In the discussion under the https://issues.apache.org/jira/browse/FLINK-12852
there were numerous proper solutions discussed and as for now there is no
consensus how to fix it:
1. Only allocate the minimum per producer, which is one buffer per channel.
This would be needed to keep the requirement similar to what we have at the
moment, but it is much less than we recommend for the credit-based network data
exchange (2* channels + floating)
2a. Coordinate the deployment sink-to-source such that receivers always have
their buffers first. This will be complex to implement and coordinate and break
with many assumptions about tasks being independent (coordination wise) on the
TaskManagers. Giving that assumption up will be a pretty big step and cause
lot's of complexity in the future.
It will also increase deployment delays. Low deployment delays should be a
design goal in my opinion, as it will enable other features more easily, like
low-disruption upgrades, etc.
2b. Assign extra buffers only once all of the tasks are RUNNING. This is a
simplified version of 2a, without tracking the tasks sink-to-source.

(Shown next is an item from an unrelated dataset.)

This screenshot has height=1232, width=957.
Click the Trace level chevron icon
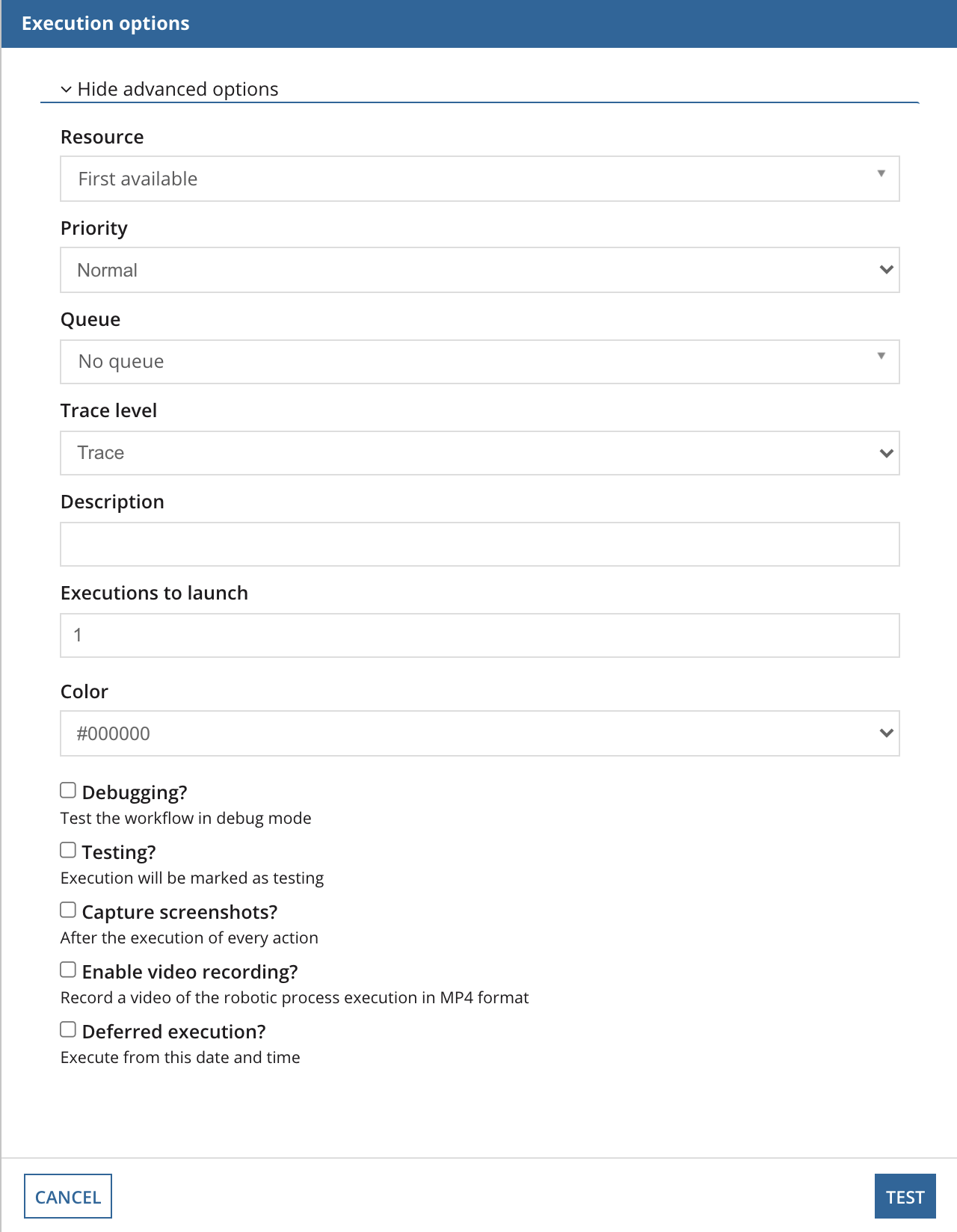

3. Make buffers always revokable, by spilling.
This is tricky to implement very efficiently, especially because there is the
logic that slices buffers for early sends for the low-latency streaming stuff
the spilling request will come from an asynchronous call. That will probably
stay like that even with the mailbox, because the main thread will be
frequently blocked on buffer allocation when this request comes.
4. We allocate the recommended number for good throughput (2*numChannels +
floating) per consumer and per producer.
No dynamic rebalancing any more. This would increase the number of required
network buffers in certain high-parallelism scenarios quite a bit with the
default config. Users can down-configure this by setting the per-channel
buffers lower. But it would break user setups and require them to adjust the
config when upgrading.
5. We make the network resource per slot and ask the scheduler to attach
information about how many producers and how many consumers will be in the
slot, worst case. We use that to pre-compute how many excess buffers the
producers may take.
This will also break with some assumptions and lead us to the point that we
have to pre-compute network buffers in the same way as managed memory. Seeing
how much pain it is with the managed memory, this seems not so great.